§ **Yapılacak işlem 1**: İstinaf kararına ilişkin metinde, davanın reddinde isabetsizlik olmadığı sonucuna varılırken dikkate alındığı belirtilen hususları sıralayın.
§ **Yapılacak işlem 2**: İstinaf kararına ilişkin metni, son cümlesinin ardından aynı üslupla sürdürün.

§ **Verilen metin**:
○ ○ ○
Raporun denetime ve hüküm kurmaya elverişli olduğu anlaşılmıştır.
Bu durumda, davacı tarafça taraflar arasındaki adi ortaklık ilişkisi ispatlanamadığından, mahkemece; ispatlanamayan davanın reddine ilişkin olarak kurulan hükümde isabetsizlik görülmemiştir.
Belirtilen nedenlerle, dosya kapsamı, mevcut delil durumu, ileri sürülen istinaf sebepleri dikkate alındığında, mahkemece; ispatlanamayan davanın reddine karar verilmesinde isabetsizlik bulunmadığı anlaşıldığından davacı vekilinin istinaf talebinin HMK.’nun 353/1/b-1.maddesi gereğince ESASTAN REDDİNE karar vermek gerekmiştir.
İnceleme, 6100 sayılı HMK.’nun 355. md. hükmüne göre istinaf dilekçesinde belirtilen sebeplerle sınırlı olarak ve kamu düzenine aykırı hususların olup olmadığı gözetilerek yapılmıştır.
○ ○ ○
§ **Veriler**:
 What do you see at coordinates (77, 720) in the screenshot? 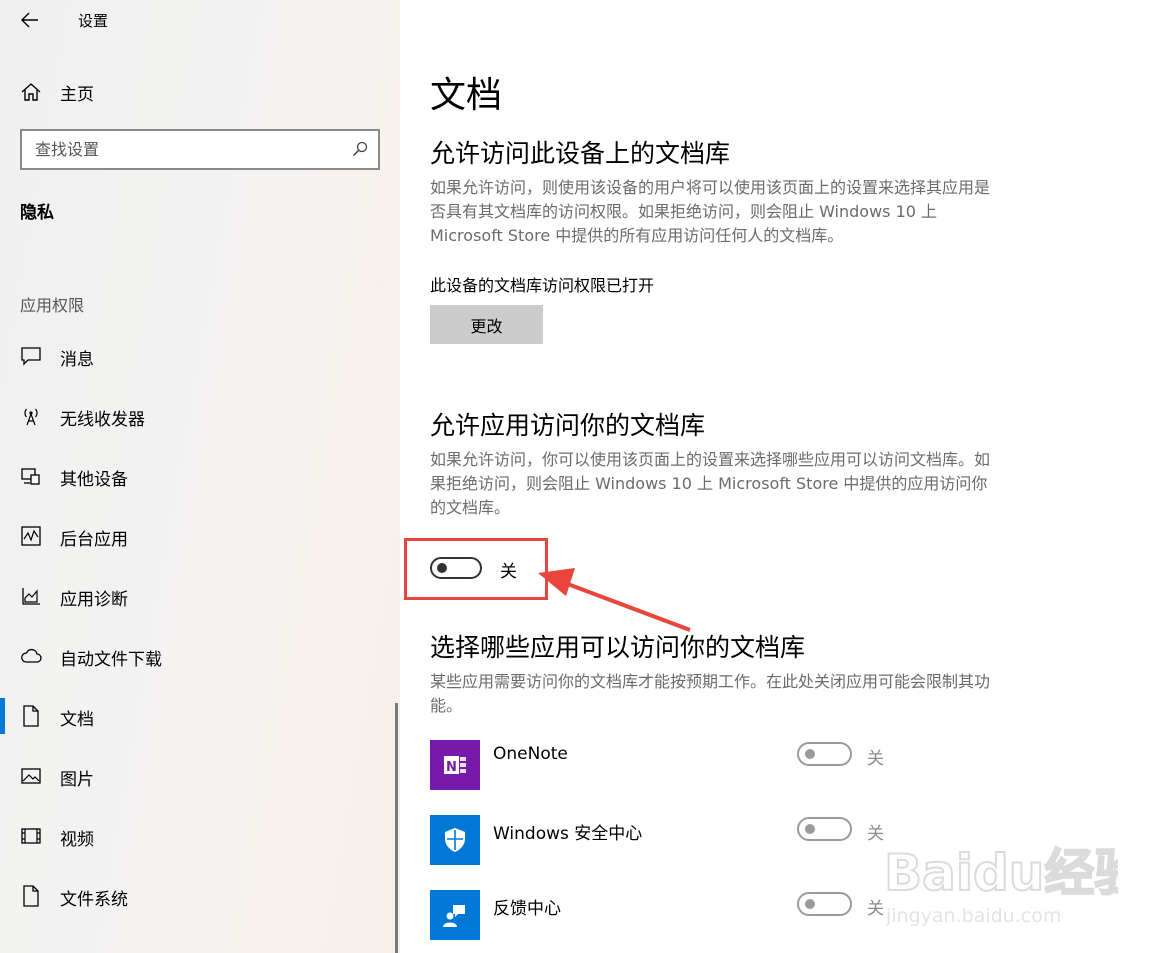
I see `sidebar-item-label: 文档` at bounding box center [77, 720].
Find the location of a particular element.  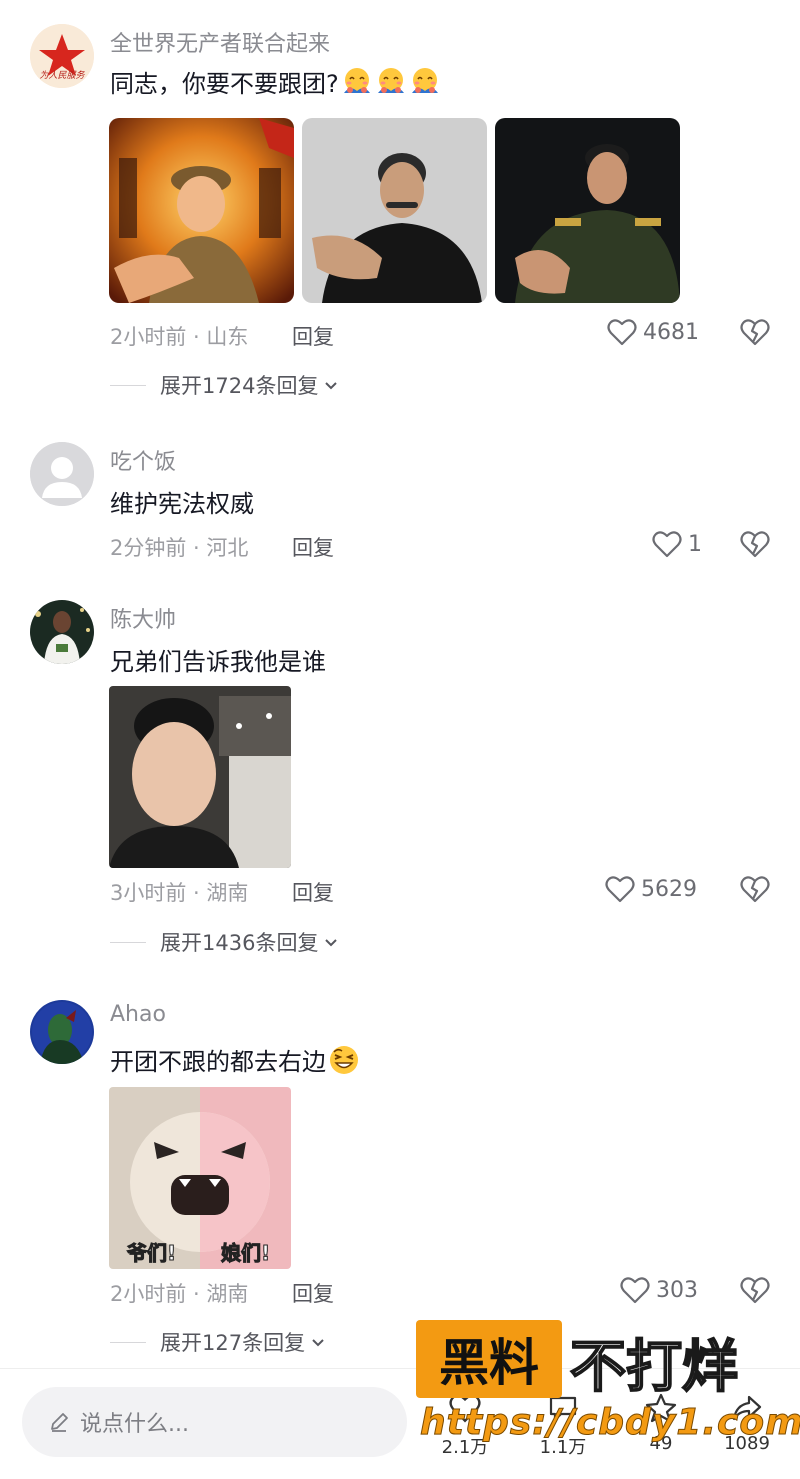

default-user-icon is located at coordinates (62, 474).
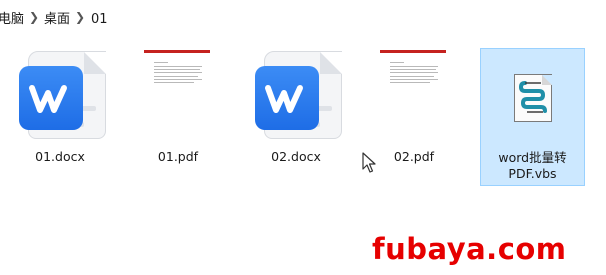 Image resolution: width=606 pixels, height=275 pixels. Describe the element at coordinates (532, 174) in the screenshot. I see `file-name-line-2: PDF.vbs` at that location.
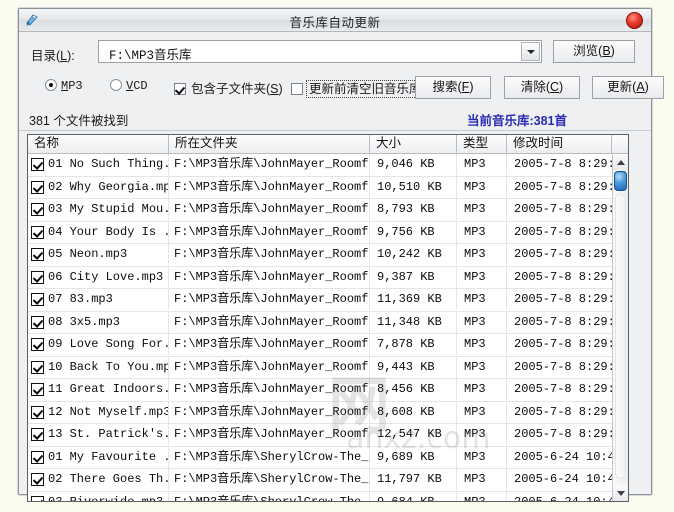 The height and width of the screenshot is (512, 674). I want to click on chevron-down-icon, so click(530, 52).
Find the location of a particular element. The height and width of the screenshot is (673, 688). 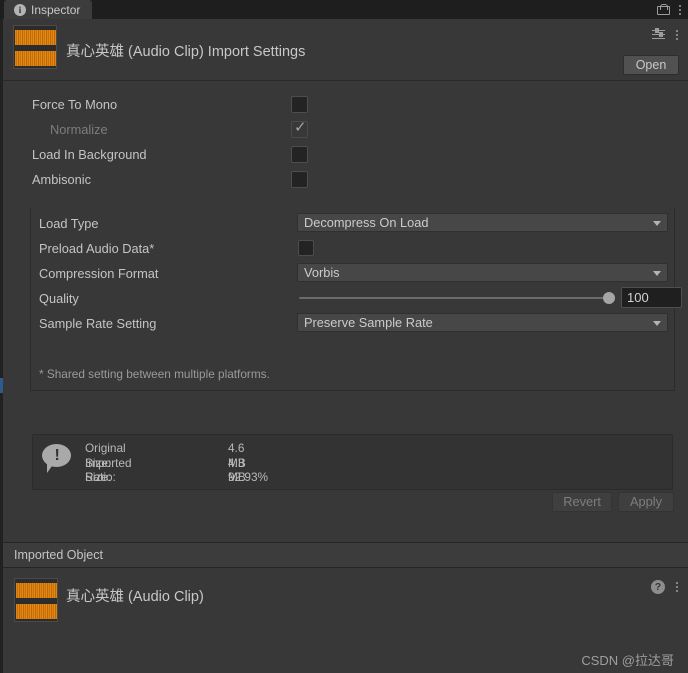

dropdown-compression-format-value: Vorbis is located at coordinates (322, 272).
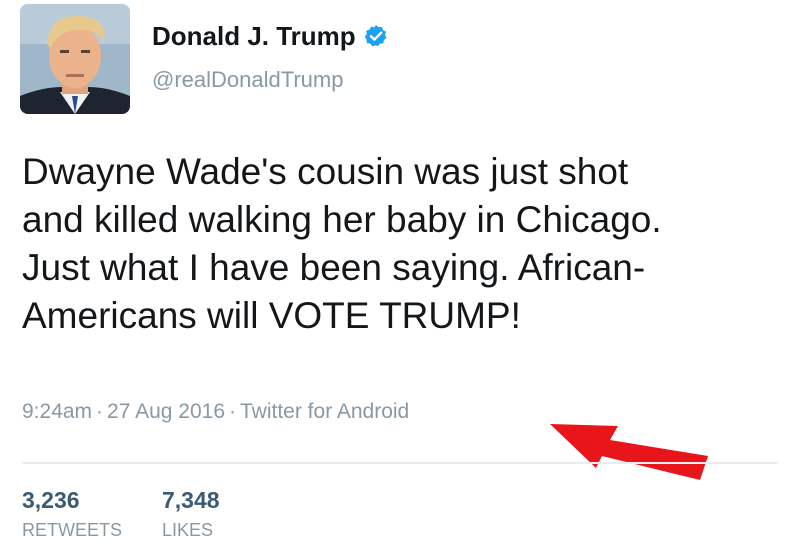 The image size is (800, 548). Describe the element at coordinates (326, 172) in the screenshot. I see `tweet-text-line: Dwayne Wade's cousin was just shot` at that location.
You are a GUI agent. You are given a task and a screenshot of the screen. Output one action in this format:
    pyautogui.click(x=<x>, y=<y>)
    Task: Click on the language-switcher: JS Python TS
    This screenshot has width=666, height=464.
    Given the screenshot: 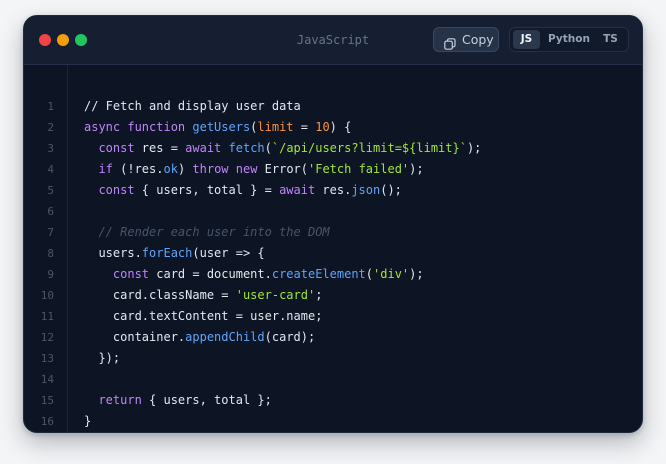 What is the action you would take?
    pyautogui.click(x=569, y=40)
    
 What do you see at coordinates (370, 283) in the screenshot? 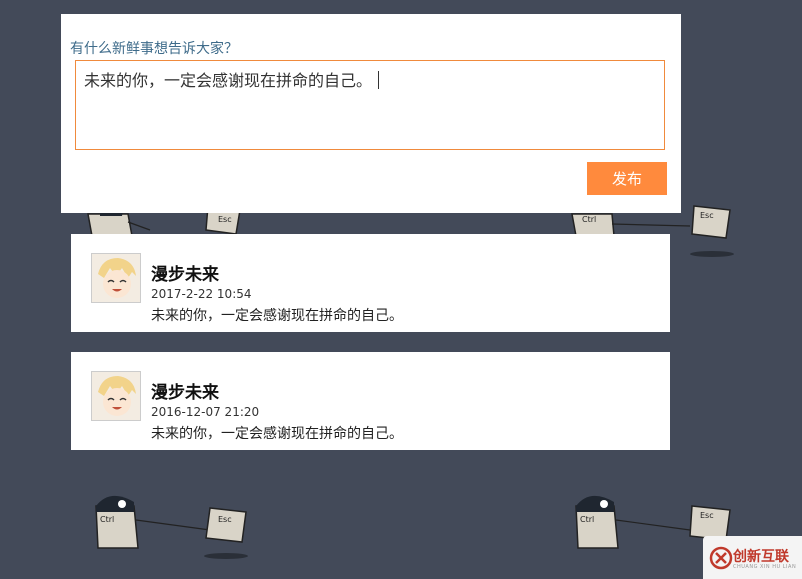
I see `post-card: 漫步未来 2017-2-22 10:54 未来的你，一定会感谢现在拼命的自己。` at bounding box center [370, 283].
○ ○ ○
§ **Görev sonucu 1**:
- dosya kapsamı
- mevcut delil durumu
- ileri sürülen istinaf sebepleri

§ **Görev sonucu 2**:
HÜKÜM :Yukarıda açıklanan nedenlerle;
1-Davacı vekilinin istinaf talebinin HMK.’nun 353/1/b-1.maddesi gereğince ESASTAN REDDİNE,
2-Eksik alınan 26,30 TL harcın davacıdan tahsili ile Hazineye irat kaydına,
3-İstinaf yargılama giderlerinin başvuran üzerinde bırakılmasına,
Dosya üzerinde yapılan inceleme neticesinde, 6100 sayılı HMK’nın 361/1. maddesi gereğince kararın tebliğinden itibaren iki hafta içinde temyiz yolu açık olmak üzere, 09/03/2022 tarihinde oy birliği ile karar verildi.

….

İş Bu Karar İlamı E-İmza ile İmzalanmıştır.